Michael McCandless wrote:
Technically you should call directory.close() as well, but missing
that will not lead to too many open files.
How often is that RuntimeException being thrown? EG if a single
document is frequently hitting an exception during analysis, your code
doesn't close the IndexWriter in that situation. It's better to use a
try/finally and close the IndexWriter in the finally clause, to cover
that case.
Are you sure nothing else is using up file descriptors? EG the
createDocument call does not open any files?
Mike
The runtimeException is occurring all the time, Im waiting for some more
information from the user. Since the post I've since added
directory.close() too, I thought this would cause a problem when I call
IndexSearcher with it as a parameter but it seems to still work - the
documentation is not very clear on this point. I see your poibnt about
the try/finally I'll make that chnage.
There are many other parts of the code that use filedescriptors, but the
problem has never occurred before moving to a FSDirectory
thanks paul
heres an example of my search code, is this ok ?

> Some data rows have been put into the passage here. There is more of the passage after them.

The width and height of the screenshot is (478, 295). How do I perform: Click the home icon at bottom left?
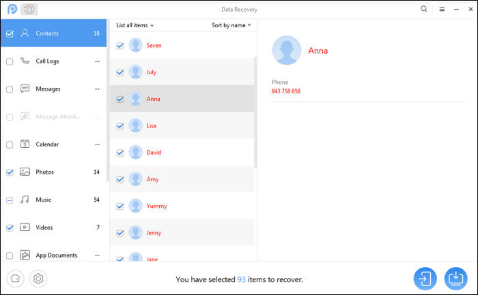pyautogui.click(x=16, y=278)
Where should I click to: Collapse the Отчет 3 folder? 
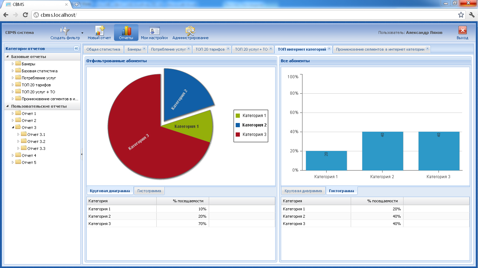pos(13,128)
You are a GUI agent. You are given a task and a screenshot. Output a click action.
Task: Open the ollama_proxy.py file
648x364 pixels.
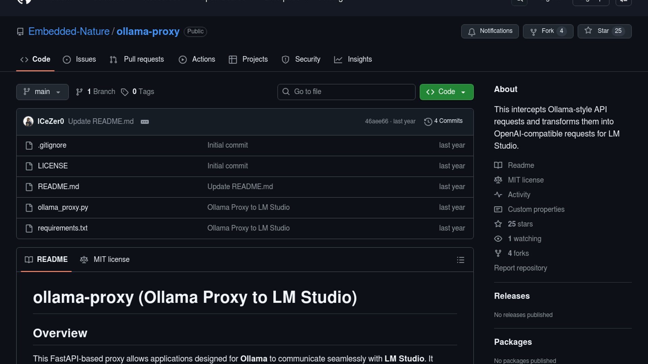(63, 207)
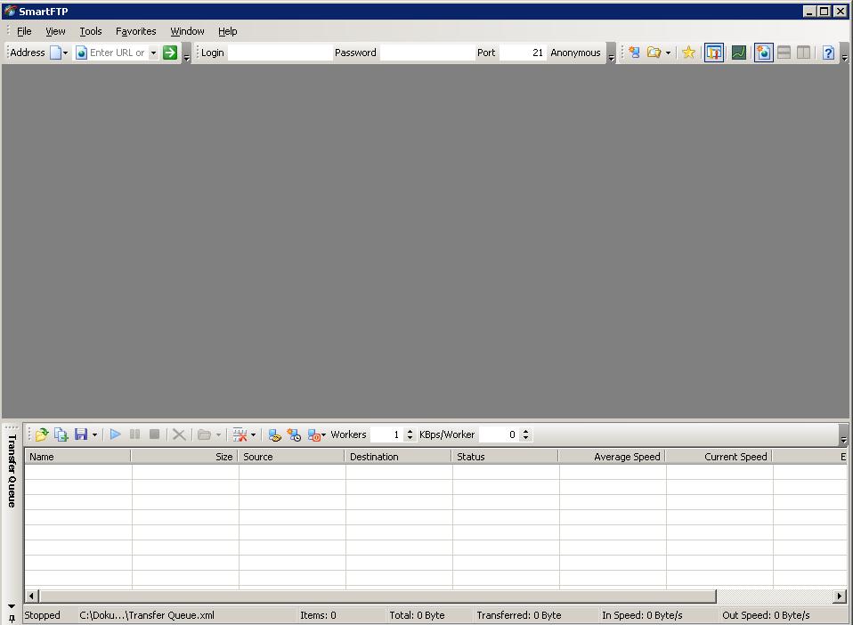
Task: Expand the address URL history dropdown
Action: [153, 53]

public boolean recNoColumnMatchesSearch(Integer columnId, Integer recNo,
String search)
{
try
{
IndexSearcher is = new IndexSearcher(directory);
//Build a query based on the fields, searchString and
standard analyzer
QueryParser parser = new
QueryParser(String.valueOf(columnId) + INDEXED, analyzer);
Query query = parser.parse(search);
MainWindow.logger.finer("Parsed Search Query Is" +
query.toString() + "of type:" + query.getClass());
//Create a filter,to restrict search to one row
Filter filter = new QueryFilter(new TermQuery(new
Term(ROW_NUMBER, String.valueOf(recNo))));
//run the search
Hits hits = is.search(query, filter);
Iterator i = hits.iterator();
if (i.hasNext())
{
return true;
}
}
catch (ParseException pe)
{
//Problem with syntax rather than throwing exception and
causing everything to stop we just
//log and return false
MainWindow.logger.warning("Search Query invalid:" +
pe.getMessage());
return false;
}
catch (IOException e)
{
MainWindow.logger.warning("DataIndexer.Unable to do perform
reno match search:" + search + ":" + e);
}
return false;
Paul Taylor wrote:
Hi, I have been using a RAMDirectory for indexing without any
problem, but I then moved to a file based directory to reduce memory
usage. this has been working fine on Windows and OSX and my version
of linux (redhat) but is failing on a version of linux (archlinux)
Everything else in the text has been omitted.